Analyse du SNEP-FSU de la proposition officielle du conseil supérieur des programmes, juillet 2025.

Malgré la présence de certaines notions importantes dans le contenu du texte, la structuration du texte et l’absence des savoirs techniques des APSA comme éléments fondamentaux de l’EPS maintiennent notre discipline dans une fragilisation incompréhensible.

Définition de l’EPS : vers un développement harmonieux

Le texte commence par une sorte de définition de l’EPS :

« Au collège, l’EPS favorise le développement harmonieux de l’élève en répondant à cinq objectifs généraux… »

La première remarque que nous pouvons formuler est notre satisfaction de constater que les programmes débutent par une mise en avant du développement des élèves. Ce concept est au cœur des critiques que nous adressons à l’institution dans sa vision « faible » de l’EPS. Celle qui a fait de « l’entretien » physique l’alpha et l’oméga disciplinaire.

Au SNEP-FSU, il nous a semblé que l’idée d’un développement optimal représentait, à la fois, une idée offensive dans notre orientation d’une EPS pour tous et toutes. Le texte du CSP retient l’idée d’un développement harmonieux. Si l’harmonieux renvoie à une sorte d’équilibre avec d’autres types d’apprentissages à l’École, nous ne pouvons qu’être d’accord. Par contre, il est possible d’y voir aussi un glissement vers une discipline exclusivement contributive à des finalités plus générales se cachant derrière le terme « favoriser ». L’EPS n’est pas une propédeutique à des savoirs plus nobles. Elle a sa raison d’être dans l’École publique au regard des enjeux sociaux auxquels elle répond dans son ensemble. 1

Les objectifs généraux : vers un changement de définition de l’eps

Les objectifs généraux reprennent, sur le fond, les cinq compétences générales présentes dans les actuels programmes collège. Nous y reviendrons dans des écrits ultérieurs. Ils font des AFL2 et 3 des objectifs généraux. Un glissement notable qu’il conviendra d’analyser.

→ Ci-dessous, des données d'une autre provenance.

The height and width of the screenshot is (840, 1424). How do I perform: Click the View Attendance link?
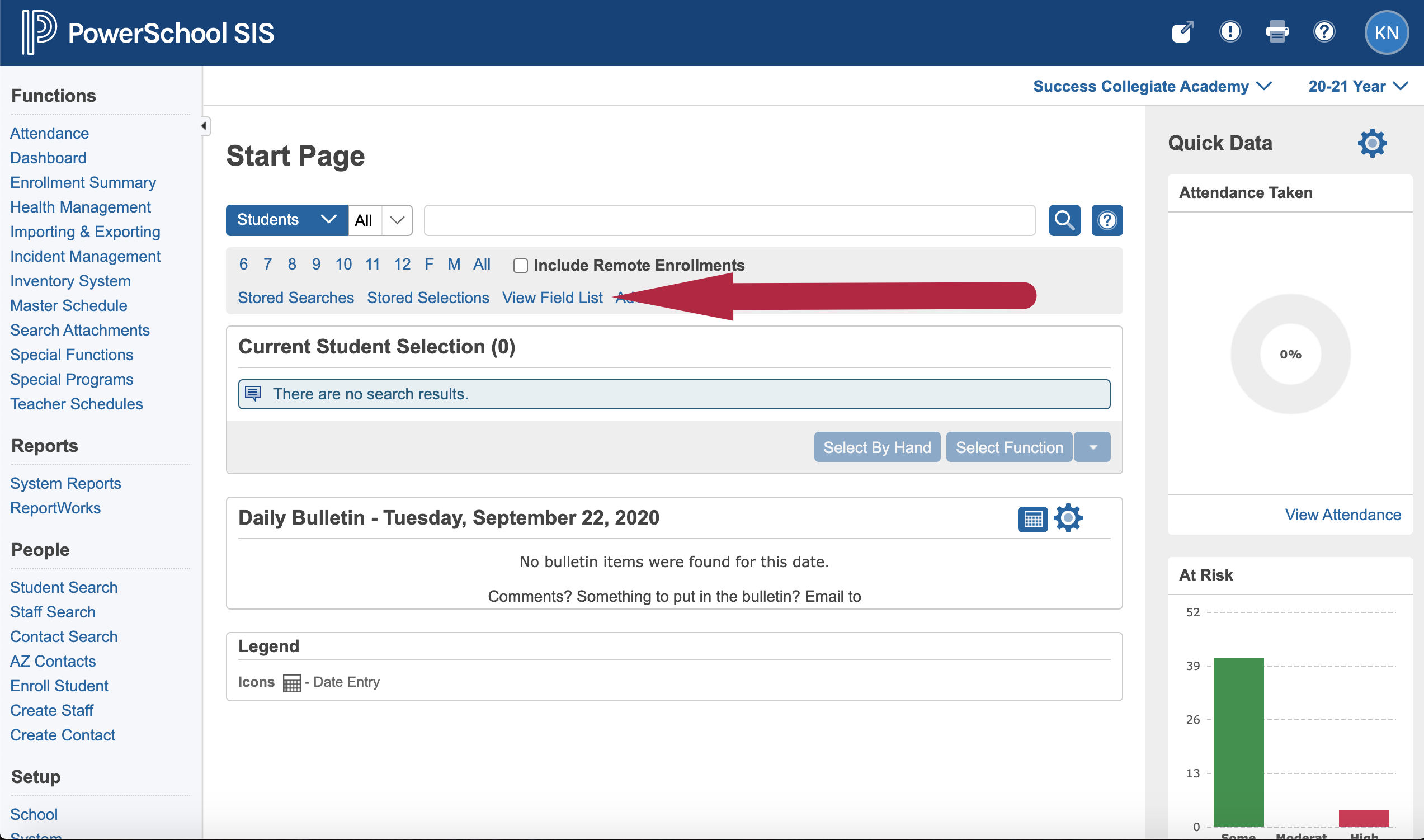[1342, 515]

Cette profusion noie la définition de l’EPS qui doit rester le cap de notre enseignement :

« L’EPS repose sur l’étude et l’appropriation des savoirs essentiels et spécifiques à chaque APSA, incluant sociabilité et valeurs potentielles. La discipline EPS vise pour chaque élève, un développement physique, psychique et social optimal, une connaissance de soi par et dans l’action. Elle permet une entrée instruite dans le monde des loisirs physiques, sportifs, artistiques. » 2

Les champs d’apprentissage, le cœur idéologique

Il est possible de percevoir les champs, déjà organisateurs de l’EPS dans les programmes lycées, comme une construction intellectuelle supérieure, existant en dehors des pratiques socialement instituées, ou bien comme une classification des APSA, donc de ces mêmes pratiques.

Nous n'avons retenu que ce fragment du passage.